#### Instructions to follow
With the material below, print exactly the lines between the line holding "The width and height of the screenshot is (1272, 819)." and the line holding "The width and height of the screenshot is (792, 612).", inclusive. Add nothing else.
************
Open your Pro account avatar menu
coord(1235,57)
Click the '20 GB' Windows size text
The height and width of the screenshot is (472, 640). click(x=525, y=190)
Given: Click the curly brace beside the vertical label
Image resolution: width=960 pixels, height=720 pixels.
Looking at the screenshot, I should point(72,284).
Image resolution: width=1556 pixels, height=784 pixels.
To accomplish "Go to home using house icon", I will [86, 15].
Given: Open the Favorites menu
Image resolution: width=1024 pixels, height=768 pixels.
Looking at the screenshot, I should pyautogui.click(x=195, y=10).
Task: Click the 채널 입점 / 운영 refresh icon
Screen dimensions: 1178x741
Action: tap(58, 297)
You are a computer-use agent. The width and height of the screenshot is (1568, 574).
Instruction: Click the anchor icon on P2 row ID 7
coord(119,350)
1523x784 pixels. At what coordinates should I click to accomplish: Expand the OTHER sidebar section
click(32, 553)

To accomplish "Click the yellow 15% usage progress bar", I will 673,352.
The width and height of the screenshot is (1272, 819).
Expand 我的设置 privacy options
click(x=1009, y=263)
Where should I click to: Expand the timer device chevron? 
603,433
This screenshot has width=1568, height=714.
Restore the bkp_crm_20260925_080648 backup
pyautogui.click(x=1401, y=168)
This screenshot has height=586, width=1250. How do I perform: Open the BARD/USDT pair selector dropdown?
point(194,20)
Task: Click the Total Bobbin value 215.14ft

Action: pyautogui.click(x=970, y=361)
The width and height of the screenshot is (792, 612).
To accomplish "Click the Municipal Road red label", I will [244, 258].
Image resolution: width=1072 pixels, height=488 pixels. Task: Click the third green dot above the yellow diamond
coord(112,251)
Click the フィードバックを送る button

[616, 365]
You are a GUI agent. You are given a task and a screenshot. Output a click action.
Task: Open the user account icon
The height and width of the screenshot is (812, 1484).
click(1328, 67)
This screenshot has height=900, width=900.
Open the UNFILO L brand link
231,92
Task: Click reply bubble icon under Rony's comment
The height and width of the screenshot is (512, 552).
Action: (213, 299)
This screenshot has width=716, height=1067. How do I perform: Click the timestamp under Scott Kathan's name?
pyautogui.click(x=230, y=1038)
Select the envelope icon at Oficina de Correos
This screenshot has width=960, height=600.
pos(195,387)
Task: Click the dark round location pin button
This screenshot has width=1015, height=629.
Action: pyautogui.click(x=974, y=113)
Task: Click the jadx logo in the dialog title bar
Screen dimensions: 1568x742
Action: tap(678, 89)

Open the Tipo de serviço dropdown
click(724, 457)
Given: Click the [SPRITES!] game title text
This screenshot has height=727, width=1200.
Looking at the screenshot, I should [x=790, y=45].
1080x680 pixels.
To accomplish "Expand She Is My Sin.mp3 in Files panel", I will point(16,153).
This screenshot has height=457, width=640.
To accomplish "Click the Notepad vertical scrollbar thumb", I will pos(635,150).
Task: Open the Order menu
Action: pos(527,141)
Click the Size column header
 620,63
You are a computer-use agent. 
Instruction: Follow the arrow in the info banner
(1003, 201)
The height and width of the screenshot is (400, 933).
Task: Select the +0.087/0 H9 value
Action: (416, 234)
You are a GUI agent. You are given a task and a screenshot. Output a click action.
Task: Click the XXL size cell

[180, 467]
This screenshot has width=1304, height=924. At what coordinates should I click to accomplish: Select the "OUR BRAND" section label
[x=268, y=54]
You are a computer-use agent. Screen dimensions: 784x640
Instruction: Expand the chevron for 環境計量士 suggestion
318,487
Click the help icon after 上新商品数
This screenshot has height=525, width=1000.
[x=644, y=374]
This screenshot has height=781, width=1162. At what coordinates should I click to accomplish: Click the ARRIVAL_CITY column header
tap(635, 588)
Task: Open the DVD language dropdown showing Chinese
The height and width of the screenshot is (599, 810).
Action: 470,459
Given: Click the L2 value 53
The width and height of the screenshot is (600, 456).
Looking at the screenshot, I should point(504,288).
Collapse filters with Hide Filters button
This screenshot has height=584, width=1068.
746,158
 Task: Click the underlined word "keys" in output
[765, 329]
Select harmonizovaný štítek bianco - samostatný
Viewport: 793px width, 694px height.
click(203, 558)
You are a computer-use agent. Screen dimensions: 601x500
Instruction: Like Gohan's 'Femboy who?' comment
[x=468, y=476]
************
#### Result for this task
The width and height of the screenshot is (1272, 819).
Expand 我的设置 privacy options
click(x=1009, y=263)
Where should I click to: Expand the timer device chevron? 
603,433
This screenshot has width=1568, height=714.
Restore the bkp_crm_20260925_080648 backup
pyautogui.click(x=1401, y=168)
This screenshot has height=586, width=1250. How do I perform: Open the BARD/USDT pair selector dropdown?
point(194,20)
Task: Click the Total Bobbin value 215.14ft

Action: pyautogui.click(x=970, y=361)
The width and height of the screenshot is (792, 612).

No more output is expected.